The response must consist of the lines below from the one with "About Us (208, 2025)" through the one with "Contact (542, 8)", exactly as they appear and with both ends kept.

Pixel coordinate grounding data
————

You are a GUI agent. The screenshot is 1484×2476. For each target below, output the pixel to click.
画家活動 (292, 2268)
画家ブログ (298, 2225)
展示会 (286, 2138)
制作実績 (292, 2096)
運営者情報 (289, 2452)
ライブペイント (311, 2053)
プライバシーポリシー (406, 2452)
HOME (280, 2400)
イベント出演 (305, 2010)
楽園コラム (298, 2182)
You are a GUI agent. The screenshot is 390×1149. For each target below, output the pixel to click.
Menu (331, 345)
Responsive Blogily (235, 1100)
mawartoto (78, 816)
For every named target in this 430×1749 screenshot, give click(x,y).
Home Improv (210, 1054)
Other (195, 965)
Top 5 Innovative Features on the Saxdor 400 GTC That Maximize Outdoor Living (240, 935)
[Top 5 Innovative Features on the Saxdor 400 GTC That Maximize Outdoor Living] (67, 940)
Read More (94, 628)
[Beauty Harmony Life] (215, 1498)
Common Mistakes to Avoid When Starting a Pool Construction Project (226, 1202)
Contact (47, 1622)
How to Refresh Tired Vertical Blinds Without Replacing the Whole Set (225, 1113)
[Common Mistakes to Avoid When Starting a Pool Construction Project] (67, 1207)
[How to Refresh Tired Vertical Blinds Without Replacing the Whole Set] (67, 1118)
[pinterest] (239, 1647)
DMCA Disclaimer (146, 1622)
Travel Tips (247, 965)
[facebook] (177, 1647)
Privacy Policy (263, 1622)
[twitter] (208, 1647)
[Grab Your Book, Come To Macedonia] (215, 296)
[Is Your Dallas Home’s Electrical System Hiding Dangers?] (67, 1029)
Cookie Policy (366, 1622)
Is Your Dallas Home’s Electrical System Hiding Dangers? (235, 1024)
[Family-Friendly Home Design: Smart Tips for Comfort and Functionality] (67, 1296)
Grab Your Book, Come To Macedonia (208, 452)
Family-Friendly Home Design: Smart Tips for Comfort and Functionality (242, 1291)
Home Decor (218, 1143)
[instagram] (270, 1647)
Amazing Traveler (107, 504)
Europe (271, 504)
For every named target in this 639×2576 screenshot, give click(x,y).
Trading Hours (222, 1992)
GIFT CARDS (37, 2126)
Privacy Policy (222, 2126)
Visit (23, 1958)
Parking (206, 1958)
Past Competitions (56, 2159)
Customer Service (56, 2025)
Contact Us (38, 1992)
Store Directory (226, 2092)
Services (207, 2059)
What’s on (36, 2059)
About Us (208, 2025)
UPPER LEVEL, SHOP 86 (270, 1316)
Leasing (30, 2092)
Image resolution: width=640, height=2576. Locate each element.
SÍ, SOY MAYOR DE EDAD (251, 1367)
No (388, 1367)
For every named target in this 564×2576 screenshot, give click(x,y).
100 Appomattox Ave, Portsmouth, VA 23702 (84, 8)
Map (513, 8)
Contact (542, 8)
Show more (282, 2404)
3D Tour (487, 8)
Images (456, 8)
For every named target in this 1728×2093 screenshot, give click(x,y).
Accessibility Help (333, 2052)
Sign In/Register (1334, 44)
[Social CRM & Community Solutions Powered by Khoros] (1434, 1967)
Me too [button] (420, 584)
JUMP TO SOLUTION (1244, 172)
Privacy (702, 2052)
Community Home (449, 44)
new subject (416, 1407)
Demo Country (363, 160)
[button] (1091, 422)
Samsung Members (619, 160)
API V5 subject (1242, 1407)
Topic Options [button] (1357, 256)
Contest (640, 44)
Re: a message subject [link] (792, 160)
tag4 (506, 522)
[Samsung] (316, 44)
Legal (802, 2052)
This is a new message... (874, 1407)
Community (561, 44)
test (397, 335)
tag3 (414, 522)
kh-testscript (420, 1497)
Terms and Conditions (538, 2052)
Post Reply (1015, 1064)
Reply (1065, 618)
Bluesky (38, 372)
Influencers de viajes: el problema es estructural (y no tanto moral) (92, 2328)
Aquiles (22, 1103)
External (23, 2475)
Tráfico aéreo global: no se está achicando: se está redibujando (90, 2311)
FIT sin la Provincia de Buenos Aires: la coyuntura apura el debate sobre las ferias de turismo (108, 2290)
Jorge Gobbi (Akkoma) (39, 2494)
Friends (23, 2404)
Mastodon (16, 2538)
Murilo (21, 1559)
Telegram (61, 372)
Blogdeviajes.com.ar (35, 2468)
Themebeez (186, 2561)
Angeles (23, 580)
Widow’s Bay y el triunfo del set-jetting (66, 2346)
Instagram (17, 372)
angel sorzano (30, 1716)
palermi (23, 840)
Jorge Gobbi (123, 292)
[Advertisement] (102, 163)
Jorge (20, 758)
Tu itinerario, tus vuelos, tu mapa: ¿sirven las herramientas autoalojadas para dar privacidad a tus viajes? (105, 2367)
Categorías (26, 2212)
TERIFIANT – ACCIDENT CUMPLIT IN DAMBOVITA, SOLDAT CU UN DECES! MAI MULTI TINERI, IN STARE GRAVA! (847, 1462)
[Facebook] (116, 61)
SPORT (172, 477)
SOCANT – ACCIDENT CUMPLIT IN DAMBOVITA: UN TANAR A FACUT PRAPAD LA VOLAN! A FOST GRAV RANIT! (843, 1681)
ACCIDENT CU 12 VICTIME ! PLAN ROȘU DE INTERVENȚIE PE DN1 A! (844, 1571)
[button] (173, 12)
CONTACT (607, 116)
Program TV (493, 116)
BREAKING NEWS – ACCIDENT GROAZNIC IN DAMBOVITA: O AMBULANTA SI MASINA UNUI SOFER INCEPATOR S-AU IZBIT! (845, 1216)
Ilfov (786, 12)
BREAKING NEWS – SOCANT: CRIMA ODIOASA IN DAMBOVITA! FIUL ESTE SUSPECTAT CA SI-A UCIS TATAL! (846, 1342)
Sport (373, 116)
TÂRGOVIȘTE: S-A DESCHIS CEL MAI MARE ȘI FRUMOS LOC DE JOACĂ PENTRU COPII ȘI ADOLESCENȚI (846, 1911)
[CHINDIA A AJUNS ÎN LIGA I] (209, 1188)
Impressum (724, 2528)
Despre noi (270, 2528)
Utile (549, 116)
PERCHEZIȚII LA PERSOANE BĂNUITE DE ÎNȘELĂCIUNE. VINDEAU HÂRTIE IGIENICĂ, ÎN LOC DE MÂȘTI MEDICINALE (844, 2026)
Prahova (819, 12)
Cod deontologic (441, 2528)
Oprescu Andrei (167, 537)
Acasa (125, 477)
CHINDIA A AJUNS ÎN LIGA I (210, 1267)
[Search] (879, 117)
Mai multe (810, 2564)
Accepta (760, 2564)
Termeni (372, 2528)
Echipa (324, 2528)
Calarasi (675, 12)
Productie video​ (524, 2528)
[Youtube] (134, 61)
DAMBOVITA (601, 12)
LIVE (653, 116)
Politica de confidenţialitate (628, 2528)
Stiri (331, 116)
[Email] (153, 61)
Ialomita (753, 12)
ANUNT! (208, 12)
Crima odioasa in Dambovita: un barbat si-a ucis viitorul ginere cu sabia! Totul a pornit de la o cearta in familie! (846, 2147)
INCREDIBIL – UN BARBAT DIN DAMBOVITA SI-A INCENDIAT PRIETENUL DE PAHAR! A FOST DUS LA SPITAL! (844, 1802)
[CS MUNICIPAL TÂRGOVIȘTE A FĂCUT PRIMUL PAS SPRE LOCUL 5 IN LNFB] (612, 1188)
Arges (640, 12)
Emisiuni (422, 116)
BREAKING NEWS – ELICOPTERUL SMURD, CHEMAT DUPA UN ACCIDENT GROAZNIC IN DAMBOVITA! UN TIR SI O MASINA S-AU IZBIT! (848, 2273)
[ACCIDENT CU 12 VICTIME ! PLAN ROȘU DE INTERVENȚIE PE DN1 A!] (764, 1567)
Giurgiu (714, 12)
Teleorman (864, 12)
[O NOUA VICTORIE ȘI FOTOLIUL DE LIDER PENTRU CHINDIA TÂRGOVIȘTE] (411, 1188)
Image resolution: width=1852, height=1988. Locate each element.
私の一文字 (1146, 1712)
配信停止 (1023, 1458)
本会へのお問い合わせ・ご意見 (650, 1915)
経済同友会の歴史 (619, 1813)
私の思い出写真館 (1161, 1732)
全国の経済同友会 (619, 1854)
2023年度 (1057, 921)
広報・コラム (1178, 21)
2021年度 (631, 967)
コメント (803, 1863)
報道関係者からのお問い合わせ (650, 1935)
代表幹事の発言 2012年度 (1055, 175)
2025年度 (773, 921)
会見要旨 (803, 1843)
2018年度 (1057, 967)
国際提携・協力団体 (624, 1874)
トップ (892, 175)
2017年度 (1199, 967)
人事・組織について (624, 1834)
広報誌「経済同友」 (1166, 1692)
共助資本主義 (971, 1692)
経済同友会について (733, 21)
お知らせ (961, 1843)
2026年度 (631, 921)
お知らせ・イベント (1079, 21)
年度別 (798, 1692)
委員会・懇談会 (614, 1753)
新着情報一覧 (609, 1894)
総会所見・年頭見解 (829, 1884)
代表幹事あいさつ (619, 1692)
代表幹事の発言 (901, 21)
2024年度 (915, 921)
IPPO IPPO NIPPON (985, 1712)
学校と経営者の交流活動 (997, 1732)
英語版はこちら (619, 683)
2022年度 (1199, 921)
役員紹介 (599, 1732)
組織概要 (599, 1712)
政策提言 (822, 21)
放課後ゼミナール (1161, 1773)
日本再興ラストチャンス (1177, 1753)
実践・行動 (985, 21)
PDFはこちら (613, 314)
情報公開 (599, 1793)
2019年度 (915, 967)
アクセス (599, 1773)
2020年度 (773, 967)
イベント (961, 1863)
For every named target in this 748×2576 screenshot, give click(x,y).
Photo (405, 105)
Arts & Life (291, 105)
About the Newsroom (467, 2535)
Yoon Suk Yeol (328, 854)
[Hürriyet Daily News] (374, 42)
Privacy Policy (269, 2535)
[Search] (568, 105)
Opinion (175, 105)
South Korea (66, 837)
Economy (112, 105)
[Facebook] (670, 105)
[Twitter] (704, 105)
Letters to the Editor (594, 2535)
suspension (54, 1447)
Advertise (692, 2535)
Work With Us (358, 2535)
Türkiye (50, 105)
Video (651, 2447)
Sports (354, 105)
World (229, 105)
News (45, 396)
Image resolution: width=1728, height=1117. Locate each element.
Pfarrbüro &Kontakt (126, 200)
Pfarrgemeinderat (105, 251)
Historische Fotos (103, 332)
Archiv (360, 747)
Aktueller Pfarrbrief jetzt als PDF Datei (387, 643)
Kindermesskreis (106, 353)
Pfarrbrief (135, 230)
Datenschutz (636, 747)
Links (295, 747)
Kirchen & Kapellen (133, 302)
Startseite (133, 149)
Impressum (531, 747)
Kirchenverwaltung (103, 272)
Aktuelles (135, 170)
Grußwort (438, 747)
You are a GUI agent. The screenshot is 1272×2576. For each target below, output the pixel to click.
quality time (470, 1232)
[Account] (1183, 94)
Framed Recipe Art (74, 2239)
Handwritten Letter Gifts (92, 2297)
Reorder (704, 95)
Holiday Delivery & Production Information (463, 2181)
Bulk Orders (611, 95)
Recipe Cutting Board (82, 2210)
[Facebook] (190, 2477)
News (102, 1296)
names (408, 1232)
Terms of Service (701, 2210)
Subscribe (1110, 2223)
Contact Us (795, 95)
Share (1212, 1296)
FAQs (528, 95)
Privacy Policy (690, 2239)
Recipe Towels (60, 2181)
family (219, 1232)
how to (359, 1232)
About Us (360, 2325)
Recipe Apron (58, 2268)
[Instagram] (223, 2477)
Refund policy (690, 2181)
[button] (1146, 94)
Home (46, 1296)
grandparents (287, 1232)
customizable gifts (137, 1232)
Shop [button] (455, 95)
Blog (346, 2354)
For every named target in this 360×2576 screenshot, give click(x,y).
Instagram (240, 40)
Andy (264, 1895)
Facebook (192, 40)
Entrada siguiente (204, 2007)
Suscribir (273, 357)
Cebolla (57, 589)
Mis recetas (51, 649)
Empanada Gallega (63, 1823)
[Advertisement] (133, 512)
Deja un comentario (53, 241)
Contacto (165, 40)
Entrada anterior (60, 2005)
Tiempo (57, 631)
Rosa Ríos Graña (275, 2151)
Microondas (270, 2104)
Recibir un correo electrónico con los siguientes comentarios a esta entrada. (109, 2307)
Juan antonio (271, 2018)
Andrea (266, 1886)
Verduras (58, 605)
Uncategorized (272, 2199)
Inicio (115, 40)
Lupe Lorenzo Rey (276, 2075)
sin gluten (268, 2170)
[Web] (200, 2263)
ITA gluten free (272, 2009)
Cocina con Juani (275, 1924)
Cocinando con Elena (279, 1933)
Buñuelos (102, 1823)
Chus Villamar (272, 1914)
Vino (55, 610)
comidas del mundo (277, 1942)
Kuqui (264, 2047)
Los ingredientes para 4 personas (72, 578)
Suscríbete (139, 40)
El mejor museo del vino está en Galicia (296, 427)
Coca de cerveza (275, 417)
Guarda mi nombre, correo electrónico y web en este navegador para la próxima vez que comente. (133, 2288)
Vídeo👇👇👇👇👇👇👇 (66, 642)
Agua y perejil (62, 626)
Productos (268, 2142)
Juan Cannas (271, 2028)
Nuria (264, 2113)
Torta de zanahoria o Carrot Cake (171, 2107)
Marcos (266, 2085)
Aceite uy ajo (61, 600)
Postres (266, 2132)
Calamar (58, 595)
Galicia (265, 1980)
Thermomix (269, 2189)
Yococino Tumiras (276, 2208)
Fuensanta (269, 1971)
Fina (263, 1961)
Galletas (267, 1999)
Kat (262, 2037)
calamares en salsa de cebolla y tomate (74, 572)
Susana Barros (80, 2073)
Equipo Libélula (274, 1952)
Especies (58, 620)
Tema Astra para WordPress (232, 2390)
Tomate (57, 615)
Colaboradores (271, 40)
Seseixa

————

YOUR RESPONSE
About Us (208, 2025)
UPPER LEVEL, SHOP 86 (270, 1316)
Leasing (30, 2092)
Image resolution: width=640, height=2576. Locate each element.
SÍ, SOY MAYOR DE EDAD (251, 1367)
No (388, 1367)
For every named target in this 564×2576 screenshot, give click(x,y).
100 Appomattox Ave, Portsmouth, VA 23702 (84, 8)
Map (513, 8)
Contact (542, 8)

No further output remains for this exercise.